Sometimes it is easier to not say anything – but is that right? Do you get what you want by just sitting back and accepting things for what they are?
So, here’s a small example of my Mum’s philosophy in action. We’d had a glorious summer this year and even September was remarkably warm and pleasant. But when the weather began to change, my husband and I bought warm, padded, winter coats that zipped up at the front for our daughters. The zips are an absolute pain. They get trapped with material all the time, then you have to spend ages pulling on the zipper, untangling material, I absolutely hate them. My eldest is particularly prone to getting material trapped in her zipper no matter how careful she is. However, it was my youngest whose coat was eventually ruined because the zip actually broke. Luckily, we had another duffle coat that had belonged to my eldest, but she had grown out of it, and she started to use that. It was my Mum who saw this and asked, ‘Why isn’t she wearing her other coat?’ We explained the whole sorry story to her, expecting that to be that. But she asked, ‘Why haven’t you returned to the shop and asked for another one in her size?’ I then explained about how we hadn’t kept the receipt, we couldn’t remember when we had actually bought it, there was no point, blah, blah, blah…
‘Give the coat to me,’ Mum said, ‘I’ll speak to the shop. This coat is only a couple of months old. This shouldn’t have happened. Children’s coats shouldn’t be ruined so quickly. If you haven’t got a receipt it doesn’t matter.’
Off she drove, with the coat in tow. An hour or so later, she called me. ‘I showed them the coat, explained this shouldn’t have happened. They’ve given me a gift card with the value of the coat on it. I’ll give the gift card to you later.’
There was not a single atom in my Mum’s body that had doubted the outcome of the conversation that she was about to have with the Customer Services department of the shop. She knew what was right, she knew what she wanted and she did something about it. And it reminded me about how strong she is, how unfaltering in her views and how absolutely determined she is that things should be right. You never accept less in life.
So…taking a leaf out of her book, I returned a couple more things that I had bought for the children only a few weeks previously, I didn’t have the receipt but the goods were still for sale in the shop. I explained the situation – the shops returned the money onto gift cards and apologised for what had happened.

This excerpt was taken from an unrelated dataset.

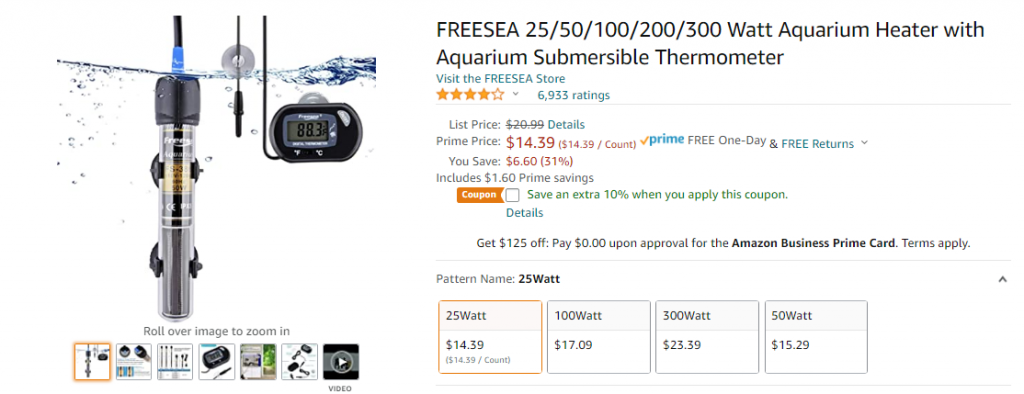Tick the 10% coupon checkbox
Viewport: 1024px width, 394px height.
tap(513, 195)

Reflecting upon what had happened, and reflecting over my life in general, I was grateful to God that my mother is the way she is. She is a fighter. A strong, demanding woman who knows what she wants in life, and will not take the easy, lazy option. She wants what she wants and will get it.

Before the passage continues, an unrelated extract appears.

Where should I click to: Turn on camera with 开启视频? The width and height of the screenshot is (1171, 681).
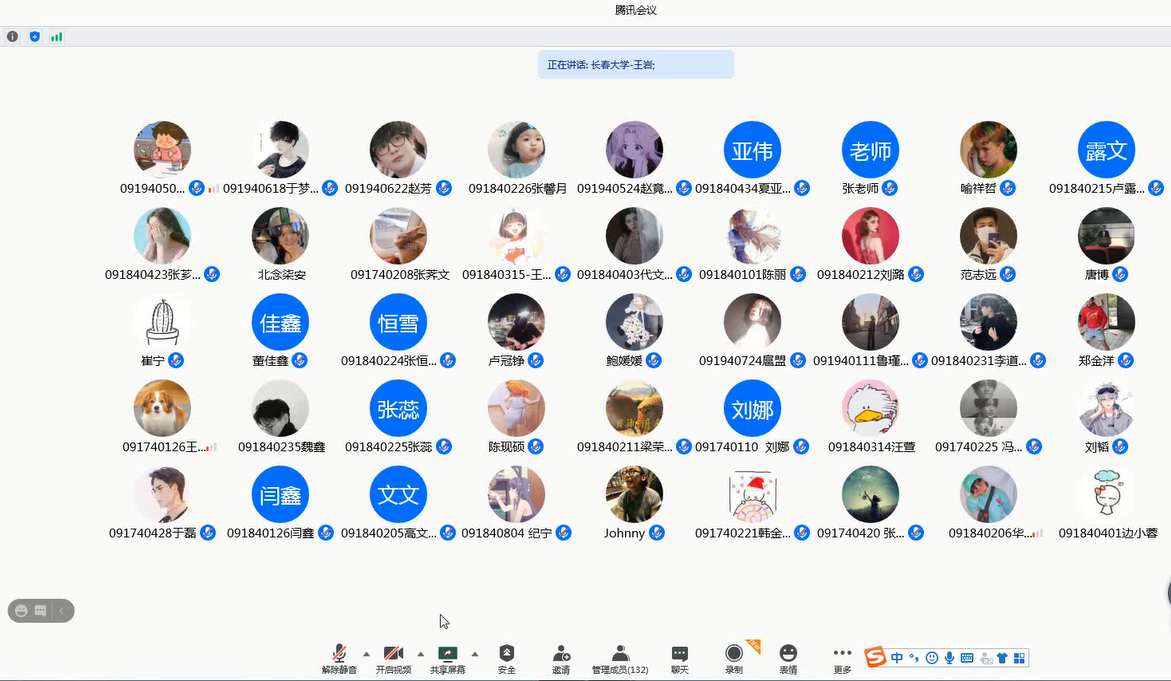(x=393, y=656)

She taught us, and we picked it up without even realising it, that the whole world is out there – you have to know what you want out of life, and you have to ask for it. Expect it. If you don’t get what you asked for – make a fuss. Keep going, keep knocking on doors, keep trying until you get what you asked for, what you wanted for yourself.
Even though I am so much older now, I am astounded at my Mum’s confidence when facing things. When she knows she’s right – she knows she’s right (and that’s quite often), and no one will be able to stop her from getting what she needs, done.
We never stop learning. We never stop growing. And every so often, we need reminding. Expect more from life. If things are not right, in any situation in life – don’t just shrug your shoulders and accept it. Things will never change if you do that. Things will never get better. Be brave. Push yourself out of your comfort zone and ask for change – just like you would if you were brought the wrong order at a restaurant, or if the zip’s broken on a coat and you don’t have the receipt.
Anything is possible. Just ask my Mum, she’ll tell you what to do. And when it works, be prepared for her to say, ‘I told you it would work. I’m always right!’